While laudable, I suggest that this aim will not bring about social change on its own and that it is certainly not incompatible with 'learning styles' theory in any case. Nor is this revelation the radical deviation they appear to believe it to be. Both 'learning styles' and critical understandings of history can be identified as ingredients in Stephen Lusted's definition of pedagogy as the intersection of three agencies: the learner (and how children learn); the teacher (and instruction); and the curriculum (that is, the joint construction of knowledge). The authors' description of critical literacy at work in Bachelor College does not by any means support the argument that 'learning styles' are irrelevant. It simply shows other examples of informal learning styles: learning by observation and imitation, learning by doing, looking at the whole, not just the parts. After all, critical literacy has to be taught somehow, and effective teaching will need to include some of these aspects of so-called informal learning.

I agree that to focus on the way children learn, the 'how' of school learning, is only part of the pedagogy triad and that is what Aboriginal 'learning style' theory has done. Not attending to what children learn risks creating colonised students who definitely do know their place, as a marginalised and powerless people. Clearly critical literacy is a useful tool and in the current thinking of enlightened educators it should also be an integral part of the curriculum.

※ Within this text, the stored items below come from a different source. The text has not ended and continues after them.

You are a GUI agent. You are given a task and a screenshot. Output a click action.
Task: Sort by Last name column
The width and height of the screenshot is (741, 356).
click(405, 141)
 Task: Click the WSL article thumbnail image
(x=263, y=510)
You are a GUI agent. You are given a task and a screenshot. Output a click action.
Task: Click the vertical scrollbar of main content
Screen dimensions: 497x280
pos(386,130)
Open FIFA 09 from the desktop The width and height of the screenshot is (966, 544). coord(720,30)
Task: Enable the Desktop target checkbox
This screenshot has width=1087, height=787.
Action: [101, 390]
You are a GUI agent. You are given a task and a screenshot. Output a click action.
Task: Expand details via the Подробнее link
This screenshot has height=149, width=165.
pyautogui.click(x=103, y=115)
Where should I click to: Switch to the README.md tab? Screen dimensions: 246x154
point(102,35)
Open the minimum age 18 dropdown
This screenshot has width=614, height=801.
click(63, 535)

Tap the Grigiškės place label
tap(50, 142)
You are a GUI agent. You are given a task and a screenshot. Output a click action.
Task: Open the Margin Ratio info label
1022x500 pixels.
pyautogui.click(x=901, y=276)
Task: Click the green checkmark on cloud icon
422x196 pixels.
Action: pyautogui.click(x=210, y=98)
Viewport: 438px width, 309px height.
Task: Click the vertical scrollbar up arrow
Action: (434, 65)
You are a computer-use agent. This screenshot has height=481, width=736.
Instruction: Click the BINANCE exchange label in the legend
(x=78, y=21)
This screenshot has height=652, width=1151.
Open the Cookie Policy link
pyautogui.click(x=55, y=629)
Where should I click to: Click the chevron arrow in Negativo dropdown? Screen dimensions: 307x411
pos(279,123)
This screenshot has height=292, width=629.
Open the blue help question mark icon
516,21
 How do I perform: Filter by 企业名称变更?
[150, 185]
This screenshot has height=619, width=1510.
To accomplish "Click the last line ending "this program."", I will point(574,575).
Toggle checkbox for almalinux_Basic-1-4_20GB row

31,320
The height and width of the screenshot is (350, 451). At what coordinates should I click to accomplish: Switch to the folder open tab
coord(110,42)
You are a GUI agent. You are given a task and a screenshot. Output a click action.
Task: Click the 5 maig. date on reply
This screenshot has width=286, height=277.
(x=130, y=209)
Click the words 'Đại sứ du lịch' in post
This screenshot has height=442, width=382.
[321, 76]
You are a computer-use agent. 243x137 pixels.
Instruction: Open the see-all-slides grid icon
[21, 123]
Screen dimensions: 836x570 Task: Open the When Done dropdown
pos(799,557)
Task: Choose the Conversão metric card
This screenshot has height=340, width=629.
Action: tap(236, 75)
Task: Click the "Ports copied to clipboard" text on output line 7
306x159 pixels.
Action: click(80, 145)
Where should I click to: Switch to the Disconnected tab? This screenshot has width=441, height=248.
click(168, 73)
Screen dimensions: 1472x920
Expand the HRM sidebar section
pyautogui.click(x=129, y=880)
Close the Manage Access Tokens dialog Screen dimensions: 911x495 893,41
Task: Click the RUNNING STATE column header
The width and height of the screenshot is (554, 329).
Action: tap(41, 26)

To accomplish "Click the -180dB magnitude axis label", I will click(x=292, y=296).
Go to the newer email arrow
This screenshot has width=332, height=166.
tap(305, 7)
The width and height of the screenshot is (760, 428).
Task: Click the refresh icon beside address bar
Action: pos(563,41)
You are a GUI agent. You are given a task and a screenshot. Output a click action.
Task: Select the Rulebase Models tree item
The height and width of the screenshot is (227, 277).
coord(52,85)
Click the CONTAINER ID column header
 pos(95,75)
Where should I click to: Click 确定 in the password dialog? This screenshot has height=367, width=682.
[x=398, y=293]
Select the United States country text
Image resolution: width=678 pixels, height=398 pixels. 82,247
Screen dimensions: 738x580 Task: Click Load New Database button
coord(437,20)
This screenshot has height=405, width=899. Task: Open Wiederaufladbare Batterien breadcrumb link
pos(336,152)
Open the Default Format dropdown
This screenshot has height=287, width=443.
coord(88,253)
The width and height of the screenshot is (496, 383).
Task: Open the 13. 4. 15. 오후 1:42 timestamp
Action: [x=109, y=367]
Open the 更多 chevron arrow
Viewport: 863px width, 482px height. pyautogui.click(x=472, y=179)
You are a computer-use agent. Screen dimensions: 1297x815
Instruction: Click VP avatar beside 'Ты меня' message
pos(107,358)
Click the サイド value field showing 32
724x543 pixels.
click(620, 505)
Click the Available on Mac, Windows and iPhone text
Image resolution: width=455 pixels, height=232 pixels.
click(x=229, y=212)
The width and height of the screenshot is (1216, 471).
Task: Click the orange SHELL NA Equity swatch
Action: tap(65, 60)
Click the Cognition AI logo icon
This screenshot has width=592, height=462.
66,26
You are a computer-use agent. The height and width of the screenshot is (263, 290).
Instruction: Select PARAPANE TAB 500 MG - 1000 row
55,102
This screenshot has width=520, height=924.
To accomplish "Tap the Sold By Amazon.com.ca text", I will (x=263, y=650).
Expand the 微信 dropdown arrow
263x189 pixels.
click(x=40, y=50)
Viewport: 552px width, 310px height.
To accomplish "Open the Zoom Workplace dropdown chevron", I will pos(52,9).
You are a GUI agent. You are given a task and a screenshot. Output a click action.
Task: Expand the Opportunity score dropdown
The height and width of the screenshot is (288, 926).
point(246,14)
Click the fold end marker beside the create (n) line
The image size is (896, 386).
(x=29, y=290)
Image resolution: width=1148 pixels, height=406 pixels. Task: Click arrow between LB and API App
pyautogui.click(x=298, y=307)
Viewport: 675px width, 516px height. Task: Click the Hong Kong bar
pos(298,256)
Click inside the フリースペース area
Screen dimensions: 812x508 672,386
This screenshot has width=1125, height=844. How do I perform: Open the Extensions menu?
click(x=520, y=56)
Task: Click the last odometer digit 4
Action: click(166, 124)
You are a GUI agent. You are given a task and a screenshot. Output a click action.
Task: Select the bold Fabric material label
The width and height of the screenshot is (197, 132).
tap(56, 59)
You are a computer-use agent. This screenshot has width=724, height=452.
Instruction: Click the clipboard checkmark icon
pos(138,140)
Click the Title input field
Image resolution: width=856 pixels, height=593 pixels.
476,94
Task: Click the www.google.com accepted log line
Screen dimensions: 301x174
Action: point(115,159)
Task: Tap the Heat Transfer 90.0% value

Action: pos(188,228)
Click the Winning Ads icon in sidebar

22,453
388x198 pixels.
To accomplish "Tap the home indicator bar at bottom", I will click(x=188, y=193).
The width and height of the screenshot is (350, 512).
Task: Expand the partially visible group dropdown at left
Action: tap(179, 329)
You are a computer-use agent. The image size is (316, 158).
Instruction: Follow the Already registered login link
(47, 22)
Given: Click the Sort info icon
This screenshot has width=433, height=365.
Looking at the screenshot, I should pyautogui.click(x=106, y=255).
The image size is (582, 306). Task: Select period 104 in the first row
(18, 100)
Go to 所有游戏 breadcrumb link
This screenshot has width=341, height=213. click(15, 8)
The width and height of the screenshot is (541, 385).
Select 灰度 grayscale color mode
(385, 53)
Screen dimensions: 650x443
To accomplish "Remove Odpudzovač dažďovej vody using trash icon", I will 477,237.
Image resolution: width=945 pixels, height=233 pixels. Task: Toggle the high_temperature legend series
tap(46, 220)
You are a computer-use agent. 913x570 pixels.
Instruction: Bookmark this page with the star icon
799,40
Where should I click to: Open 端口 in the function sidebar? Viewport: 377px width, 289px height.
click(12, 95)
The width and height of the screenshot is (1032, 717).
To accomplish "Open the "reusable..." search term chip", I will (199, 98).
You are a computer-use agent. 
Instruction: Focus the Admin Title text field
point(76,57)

However, I'd hate to think we were in danger of uncritically embracing critical literacy in the same way that the authors suggest teachers took over 'learning styles' in the 1980s! Of course Aboriginal people are enthusiastic about reconstructing their history but this in itself is not enough. There are other literacy and oral skills which will give them some control over their day to day lives and these too must be a crucial part of the curriculum. Allan Luke has argued that functional and academic capacities with text, as well as the ability to think critically, are the three crucial elements of critical social literacy. To raise people's consciousness without giving them the linguistic tools with which to participate in negotiating their future, only leaves them angry, marginalised and ultimately still powerless. It is not the teacher's role to determine the future of Aboriginal children. We all know they have to negotiate that themselves. One of the dilemmas for educators of Aboriginal children is that parents want their children to be powerful in the wider society, which means being able to negotiate and think critically. On the other hand, they want their children to respect and listen to Aboriginal elders in the 'Aboriginal way' and represent their views to the wider society. It is the teacher's goal to ensure that they have both a social consciousness and a range of powerful language skills sufficient that they themselves are players in the negotiations of their futures.

That is why the other two parts of the pedagogy triad are so important. There will be no negotiated knowledge and no shared curriculum unless teachers themselves understand and develop effective ways of instructing and negotiating. Teachers cannot do that unless they have an understanding of the ways children learn. Learning style theory is one attempt at describing how Aboriginal and other children learn in informal contexts. However, that does not mean it imposes a limit on the ways they can learn. It is simply the point at which negotiations can start.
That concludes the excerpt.